How come I pass thru more vertices than I can generate in GLSL Geometry Shaders?

Question

How come I can pass my geometry shader N (where N is a very high number, like 10000) vertices and render them like this:

for (int i = 0; i < gl_VerticesIn; ++i) {
    gl_Position = projectionmodelview_matrix_ * gl_PositionIn[i];
    EmitVertex();
}

...but I cant generate N vertices like this (when just passing a single vertex):

for (int i = 0; i < N; ++i) {
    float f = float(i);
    gl_Position = projectionmodelview_matrix_ * vec4(f, f, f, 1.0);
    EmitVertex();
}

How can OpenGL even differentiate between the two?

*Note: Ive modifier the code to access gl_PositionIn[0] etc, still the second one gives me an error.*

Answer 1

This is all based on a fundamental misunderstanding of what the GS is doing.

You do not "pass my geometry shader N vertices". gl_VerticesIn is not the number of vertices in a draw call. A Geometry Shader does not process every vertex in the draw call all at once. Geometry Shaders operate on primitives. And a draw call produces one or more primitives. gl_VerticesIn is the number of vertices in a primitive. And that is fixed for the particular primitive type that the GS operates on.

If you draw 30 vertices with GL_TRIANGLES as your primitive type, you produce 10 triangle primitives. So your GS will be called 10 times. If you draw 30 vertices with GL_TRIANGLE_STRIP as your primitive type, you will produce 28 triangle primitives. So your GS will be called 28 times.

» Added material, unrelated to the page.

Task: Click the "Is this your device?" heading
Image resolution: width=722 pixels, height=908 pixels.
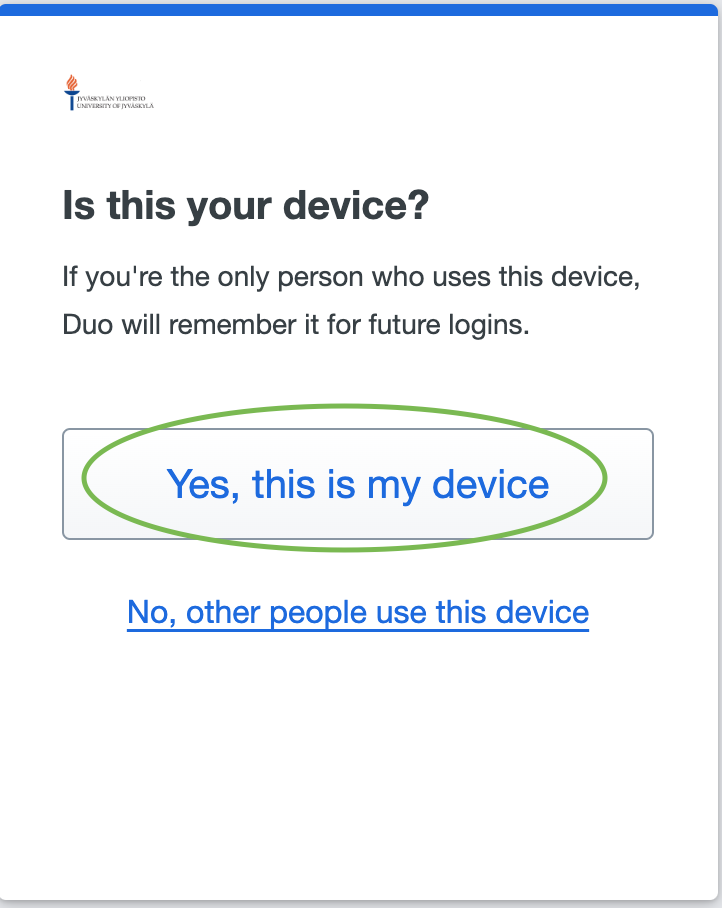Action: click(x=246, y=206)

A GS takes one primitive as input, and emits 0 or more primitives as output (that's why it ought to be called a "Primitive Shader", just like Vertex Shaders take and emit vertices and Fragment Shaders take and emit fragments). But the outputs are subject to various output size limitations. That's why your second GS chokes; you violate the output size restrictions.